There’s a plaque on The Great Beech, anchored between its many roots. It reads, “If Love Could Have Saved You, You Would Have Lived Forever.” And maybe it’s true. Those closest to the tree speak of its long demise like a friend. But do the rest of us know how to love nature? We love the beach by snatching its seashells. We love the reefs by marinating them in sunscreen. We love the flowers by picking them. We love them all to death.

“There are treatments that we use to sort of strengthen the tree that can help expand the life of the tree,” Lubar told me. “But since this tree was not under anybody’s arboricultural care, that didn’t happen,” he said. “It’s a park tree and the park didn’t have the resources to do that.”

A dying tree still breeds life

On my second visit to The Great Beech, I went with Christina Moresi and Stephanie Robinson, environmental educators with the Wissahickon Environmental Center. Moresi, who has worked at the park for 15 years, shared Lubar’s belief that the tree’s lifespan was shortened by people interacting with it. She did not, however, share his outlook. Moresi explained that with stormwater rushing in from the parking lot and visitors disregarding park policies, there wasn’t much that could be done to protect the tree. Fencing it off was never an option for her, she stressed.

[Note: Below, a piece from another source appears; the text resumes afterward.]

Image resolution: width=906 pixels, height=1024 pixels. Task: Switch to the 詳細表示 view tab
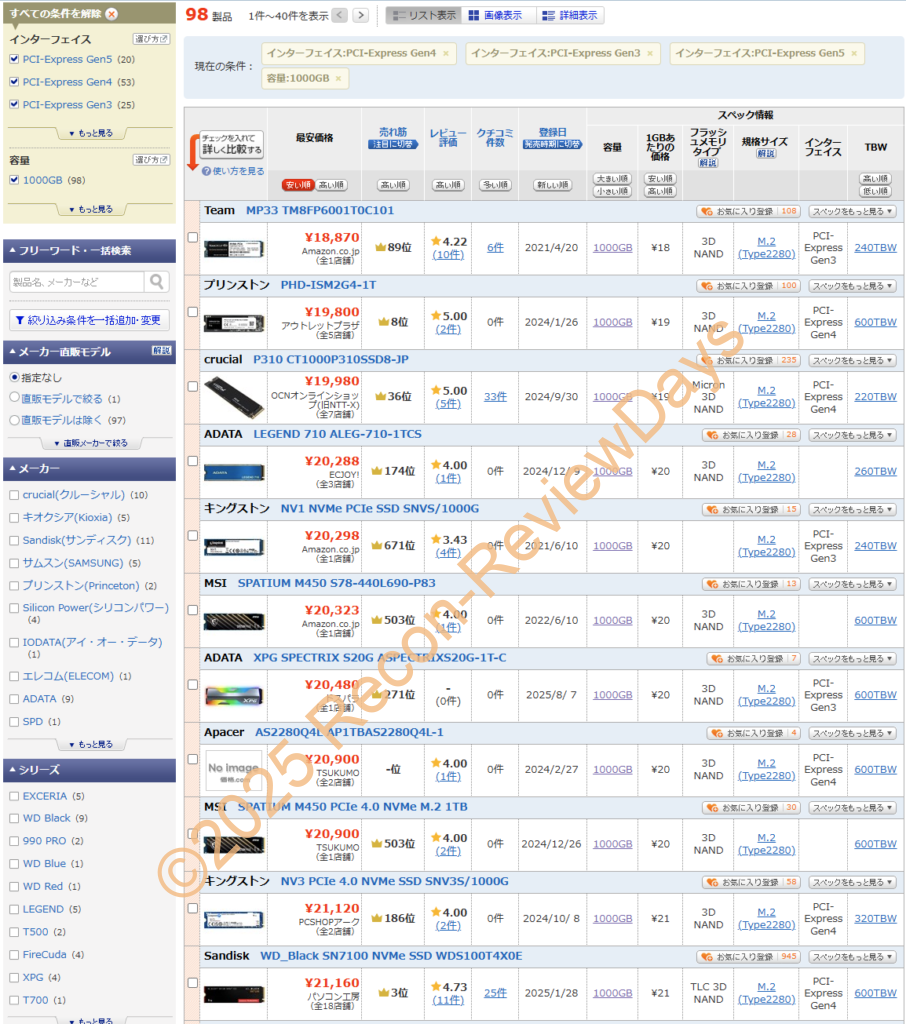pos(571,15)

Moresi wanted people to interact with the tree. She wanted children to hug it. It was a charitable perspective, given all she had seen. She told the story of once finding the proposal “PROM?” carved into one of the beech’s branches. “When I first saw that I was like ‘I swear to god I hope she punched him,” she said.

When I asked her why more interventions hadn’t been put in place, she paused. “It really is just a matter of letting nature take its course,” she said.

Children hugging The Great Beech in June 2019
Children hugging The Great Beech in June 2019 — a few weeks before the tree lost a big limb. (Courtesy of Wissahickon Environmental Center)

It was May then, and only one of the tree’s branches held leaves. Moresi admitted that had been a disappointment. However, she was quick to point out that a dying tree, or even a dead one, breeds life.

A dead tree, called a snag, hosts bacteria, fungi, insects, and animals. Woodpeckers peck it, raccoons nest in it, and mushrooms grow up and down its branches. On the dead limbs of The Great Beech, an entire ecosystem is churning.

Nearby, another beech, named Baby Beech, grows.

Baby Beech sprouted up from The Great Beech’s extensive roots, and has been called its “successor.” The little tree is growing taller in a thicket behind The Great Beech, nearly undetectable.

Like their predecessor, the beeches that have sprouted around The Great Beech are not fenced off. Sitting beside them, I watched the birds and insects whirl around the beech’s limbs, dead and alive. The branches that once shaded the area have fallen, and plants of all kinds are growing in the new flood of sunlight. The tree’s decay is a generous one. The Great Beech may have been loved to death. But those who visit it, myself included, learn that we can love the natural world in death as well.

As I sat, hikers ambled by on the trail, all of them stopping for a moment to look. “What kind of tree is that?” one woman asked me. “A European Beech,” I said, a tinge of kvell in my voice. I watched as the group craned their necks up, up, up. As they walked away, I heard one say to the others: “Wow.”